───── Page extract ─────

Employee it Acceptable Use Policy Research Paper

Download this Research Paper in word format (.doc)

Note: Sample below may appear distorted but all corresponding word document files contain proper formatting

Excerpt from Research Paper:

Acceptable Use Policy at Cincom Systems

Policy for Cincom Systems

Cincom Systems' customers are the foundation of our success. This acceptable IT use policy statement is designed to provide our employees with the agility and flexibility to meet customer needs with accuracy and speed, while also protecting our IT systems, data, and records. This document defines the baseline of expectations for Cincom employees in interacting with all Cincom computing systems, platforms, Virtual Private Network (VPN) connections and partner sites as well. Every employee is expected at a minimum to ensure their activities on all Cincom IT systems don't jeopardize the confidentiality of customer data, financial data generated from Cincom operations, product and project development plans, and costing data of projects. As Cincom engages in confidential projects with governments globally in addition to the U.S. Department of Defense, any employee using data on these projects are required to have a valid DoD clearance in good standing. As Cincom's business is heavily dependent on these projects it is expected that employees will take every possible action to protect the sensitivity and privacy of all information and data sources within the Cincom IT systems. Employees with security clearances are expected to abide by all guidelines of the use of confidential government data on projects. This includes abiding by all vault processes and procedures for confidential government data, across all national ministries of defense served on Cincom projects. Employees are also expected to use Cincom IT systems during business hours for company work only; Internet use for personal activities needs to be completed off the premises given the highly secured nature of the Cincom IT system architecture and platform. Employees who fail to abide by these guidelines or willingly violate them will be subject to immediate dismissal and possible disciplinary actions. If government data from the U.S. Or other nations are compromised, Cincom and the governments whose data has been compromised will engage in legal proceeding to retrieve and protect all assets, in addition to holding a formal investigation of the activities that led to the breach.


The purpose of this IT Acceptable Use Policy is to provide guidelines to Cincom employees who rely on the many systems, applications and data files in the fulfillment of their daily activities. As Cincom has led the transformation of many businesses to bring the power of their mainframes to the desktop, there is the corresponding responsibility of our employees to manage data intelligently and securely on their desktop systems as well. Cincom employees are required to protect all Cincom IT equipment, operating systems, software of all types including data and analysis completed. As Cincom relies on government projects across many different nations, interacting with their departments and ministries of defense, employees are required to sign an agreement to protect information assets, data, analysis and any intellectual property generated on behalf of customers globally. This will be protected through Federal and State statues that also extend to intellectual property and all form of data that resides on Cincom IT systems, networks and platforms globally. Cincom reserves the right to audit any system, network or data use profile at any time to ensure the security of customers globally.


All Cincom IT systems must be specifically used only for customer-based projects and completion of support and serving software coding and development. Employees have no expectation of privacy when using Cincom IT systems, and this includes personal use of the systems as well. Cincom reserves the right to audit all activity, inspect all systems, and also review the contents of computer files, electronic mailboxes, computer and WebEx conferencing systems, in addition to auditing all printed output bot through printer monitoring and actual hardcopy output.

─────

_Things to do_:
**a)** Answer these questions from the Cincom acceptable use policy:
(i) What must an employee using data on government projects have?
(ii) What does Cincom reserve the right to audit at any time to ensure the security of customers globally?
(iii) Where must Internet use for personal activities be completed?
**b)** Please list every kind of data whose confidentiality employees must not jeopardize through their activities on Cincom IT systems, according to the Cincom acceptable use policy.
**c)** Write the next part of the Cincom acceptable use policy, picking up after its final sentence.

───── Source data ─────

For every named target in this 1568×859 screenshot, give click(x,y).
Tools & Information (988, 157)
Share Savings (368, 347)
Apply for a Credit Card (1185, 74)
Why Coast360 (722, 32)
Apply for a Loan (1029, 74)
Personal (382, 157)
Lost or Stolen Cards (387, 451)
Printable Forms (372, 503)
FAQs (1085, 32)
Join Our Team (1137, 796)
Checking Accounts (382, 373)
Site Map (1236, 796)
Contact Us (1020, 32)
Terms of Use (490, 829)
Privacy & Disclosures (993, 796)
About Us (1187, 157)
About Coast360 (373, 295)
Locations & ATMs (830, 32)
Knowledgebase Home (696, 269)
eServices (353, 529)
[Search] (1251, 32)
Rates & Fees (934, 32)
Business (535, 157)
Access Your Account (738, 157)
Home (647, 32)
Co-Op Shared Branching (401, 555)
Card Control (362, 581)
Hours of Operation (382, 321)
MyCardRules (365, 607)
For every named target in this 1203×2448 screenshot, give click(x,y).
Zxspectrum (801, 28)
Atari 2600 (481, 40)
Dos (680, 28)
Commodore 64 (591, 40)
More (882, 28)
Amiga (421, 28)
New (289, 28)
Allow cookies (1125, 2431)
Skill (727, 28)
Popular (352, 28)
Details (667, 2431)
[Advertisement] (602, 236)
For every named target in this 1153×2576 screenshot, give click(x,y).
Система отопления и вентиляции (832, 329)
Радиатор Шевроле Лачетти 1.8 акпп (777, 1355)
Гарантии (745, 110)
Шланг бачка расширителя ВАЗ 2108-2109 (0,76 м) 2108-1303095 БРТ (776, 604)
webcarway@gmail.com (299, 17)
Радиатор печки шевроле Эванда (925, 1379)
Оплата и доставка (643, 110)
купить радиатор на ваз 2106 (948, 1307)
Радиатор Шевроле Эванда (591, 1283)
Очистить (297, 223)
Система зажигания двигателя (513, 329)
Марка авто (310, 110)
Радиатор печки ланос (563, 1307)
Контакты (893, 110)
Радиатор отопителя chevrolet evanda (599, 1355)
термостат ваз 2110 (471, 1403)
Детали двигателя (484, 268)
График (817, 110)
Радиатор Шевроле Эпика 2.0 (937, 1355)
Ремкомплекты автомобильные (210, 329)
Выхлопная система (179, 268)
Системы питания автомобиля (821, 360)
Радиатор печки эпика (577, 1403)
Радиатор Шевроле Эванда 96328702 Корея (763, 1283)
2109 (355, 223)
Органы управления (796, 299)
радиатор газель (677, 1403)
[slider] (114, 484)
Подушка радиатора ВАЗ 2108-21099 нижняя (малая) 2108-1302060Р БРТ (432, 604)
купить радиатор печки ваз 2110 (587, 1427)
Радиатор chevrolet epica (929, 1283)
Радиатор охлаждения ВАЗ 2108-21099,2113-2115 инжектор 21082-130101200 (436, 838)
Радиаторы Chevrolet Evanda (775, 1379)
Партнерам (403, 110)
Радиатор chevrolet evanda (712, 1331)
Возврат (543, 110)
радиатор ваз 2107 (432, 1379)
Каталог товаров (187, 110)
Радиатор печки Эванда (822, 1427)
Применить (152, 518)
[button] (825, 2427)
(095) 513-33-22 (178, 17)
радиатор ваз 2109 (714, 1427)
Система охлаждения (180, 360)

─────

_Solved problems_:
**a)**
(i) A valid DoD clearance in good standing.
(ii) Any system, network or data use profile.
(iii) Off the premises.

**b)**
- Customer data
- Financial data generated from Cincom operations
- Product and project development plans
- Costing data of projects

**c)**
Cincom reserves the right to initiate these audits based on the following activities becoming apparent through network and security analysis:

1. When it is considered necessary to protect the security, research and programming outcomes of the company, and integrity of computing resources.

2. When there is justifiable cause to believe that a policy has been violated or system been used for illegal, unethical or immoral activities.

3. When analysis of computing resources shows unusual or excessively large amounts of download activity on a given account, including significant upload activity of large amounts of data.

4. When the integrity of the computing architecture is potentially compromised through the use of unsecured devices across VPN connections not designed for security by Cincom IT security technicians and staff.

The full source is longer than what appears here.